È inoltre possibile procedere con
incisione e drenaggio della cisti pilonidale: il medico “addormenta” l’area interessata con un anestetico locale, esegue un’incisione di piccole dimensioni aprendo così la cisti, drena il materiale purulento e rimuove tutti i corpi solidi presenti al suo interno (peli, capelli, minuscoli frammenti di tessuto, ecc.). In seguito, pulisce la ferita con una soluzione salina e la ricopre con una garza sterile. In genere, con l’aiuto dei farmaci sopra citati e con la sostituzione frequente della medicazione (circa tre volte a settimana), la ferita guarisce in quattro settimane.
Altri metodi mininvasivi, ma meno comuni e indicati solo in situazioni selezionate
con malattia pilonidale cronica, sono:
- Trattamento con colla di fibrina: si rimuovono i peli residui nella zona interessata e si esegue una sigillatura con questa tipologia di colla assorbibile. Si tratta di una procedura da eseguire in anestesia locale (o anche generale, in base alle esigenze del paziente) e comporta un recupero molto rapido.
- Iniezioni di fenolo, che possono anche prevenire il ricorrere della patologia soprattutto in caso di cisti pilonidale lieve o moderata.
Ma di fronte a una cisti pilonidale, il trattamento prevede
una sola soluzione definitiva, dato il già citato rischio elevato di recidiva:
l’intervento chirurgico di asportazione della cisti.
Cisti pilonidale: l’intervento
La tecnica principalmente utilizzata per rimuovere una cisti sacro-coccigea è la cosiddetta
EPsiT (Endoscopic Pilonidal Sinus Treatment). La procedura, che dura circa 20-30 minuti, prevede l’esecuzione di una piccola incisione (inferiore a 5 millimetri), effettuata con guida ecografica, e l’introduzione di un laser o un elettrobisturi per l’asportazione della cisti.

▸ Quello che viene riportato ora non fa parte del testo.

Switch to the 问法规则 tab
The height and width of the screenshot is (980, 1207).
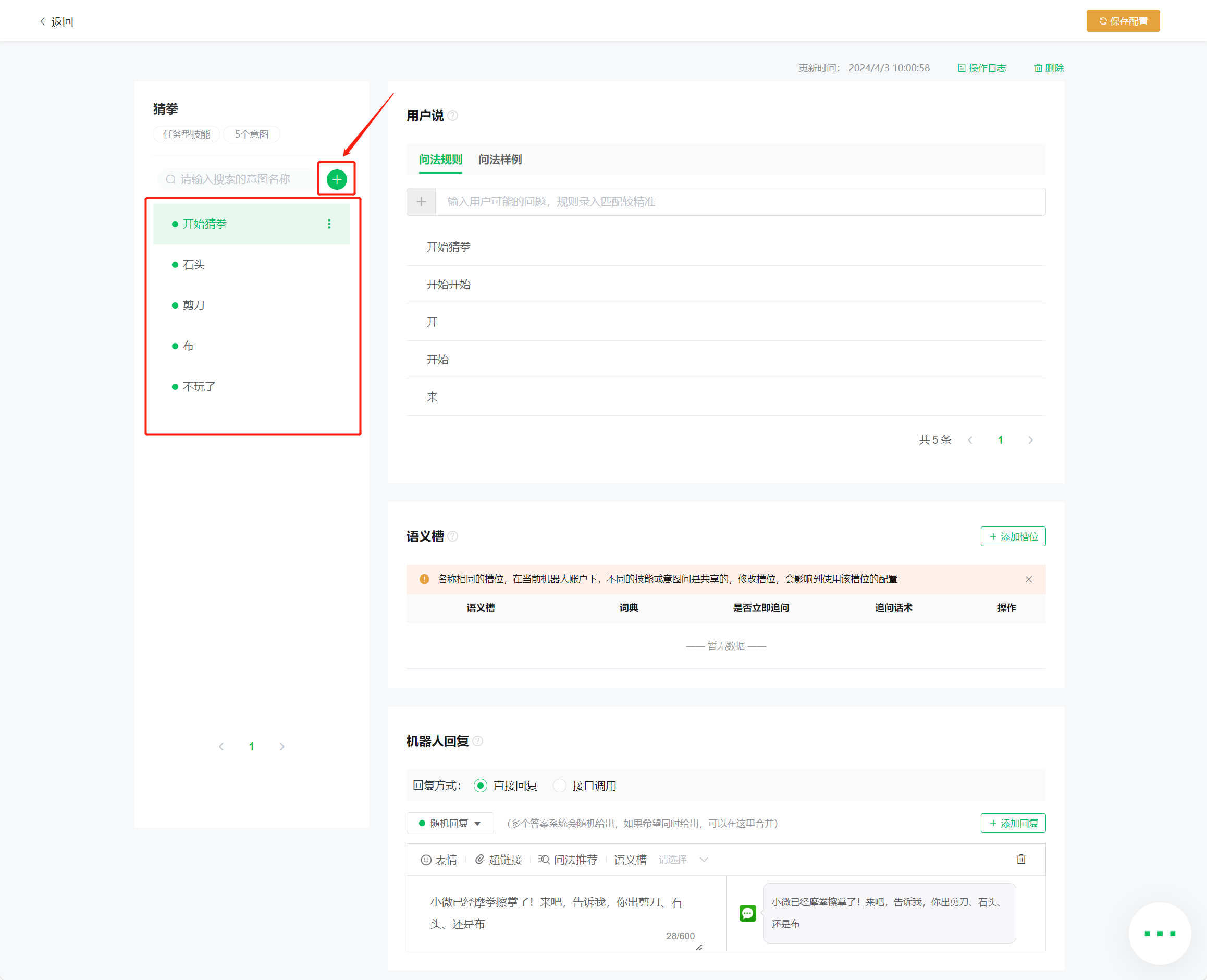[440, 160]
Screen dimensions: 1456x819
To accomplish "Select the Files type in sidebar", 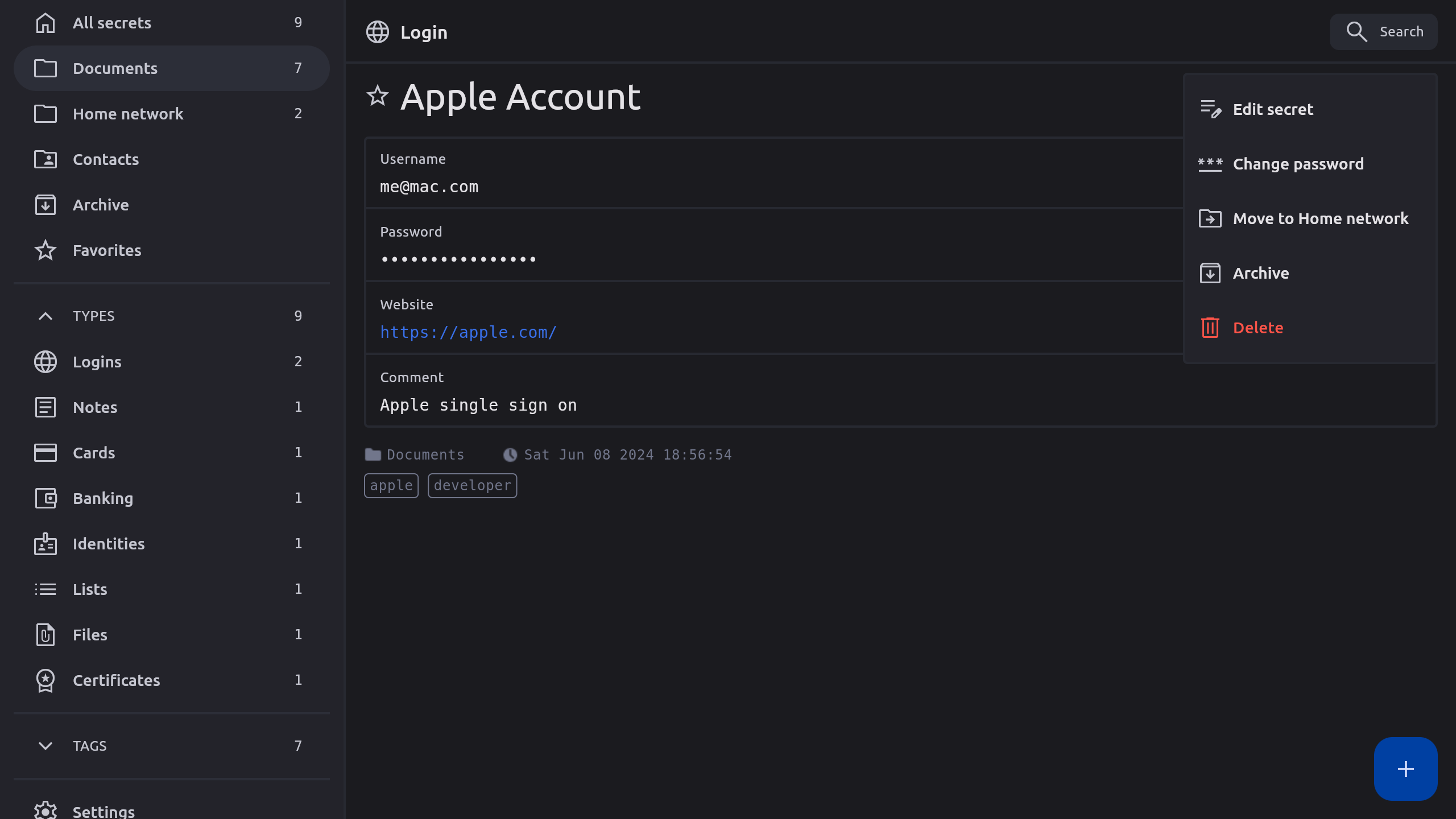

Questa particolare tecnica di escissione della lesione offre tutta una serie di
vantaggi: una notevole
riduzione della quantità di tessuto asportato, con conseguente
diminuzione dei tempi di ricovero, una
gestione post-operatoria più semplice e un
recupero più veloce, tanto che il paziente può riprendere le proprie attività già nel giorno seguente. Lo stesso impatto estetico, che è legato a doppio filo con quello psicologico, è significativamente basso.
Dopo l’asportazione della cisti pilonidale, l’operazione prevede queste due opzioni, fra cui il medico può scegliere:
- Chiusura per prima intenzione o diretta: il chirurgo chiude la ferita con punti di sutura, che saranno rimossi dopo 10-12 giorni, e i lembi di cute che la definivano aderiscono. La guarigione della ferita è più veloce, ma non mancano casi di recidive anche dopo l’intervento.
- Chiusura per seconda intenzione: il medico lascia la ferita chirurgica aperta e la tampona con una garza sterile contenente una soluzione iodata. La zona risulterà più pulita e i tessuti saranno liberi di riformarsi. Si allungano però i tempi di guarigione, che possono arrivare anche a 6 settimane.
Dopo l’intervento, bisogna
prestare attenzione alle possibili complicazioni, che possono comprendere
infezioni locali o una guarigione difficoltosa della ferita. Il paziente deve quindi attenersi scrupolosamente alle indicazioni ricevute dal chirurgo e in generale dal personale medico, che consentiranno di gestire al meglio la fase post-operatoria e favorire la guarigione.
È proprio in questa fase che
le visite di controllo sono indispensabili, poiché permettono la gestione tempestiva di eventuali problematiche e l’osservazione della situazione nella sua evoluzione.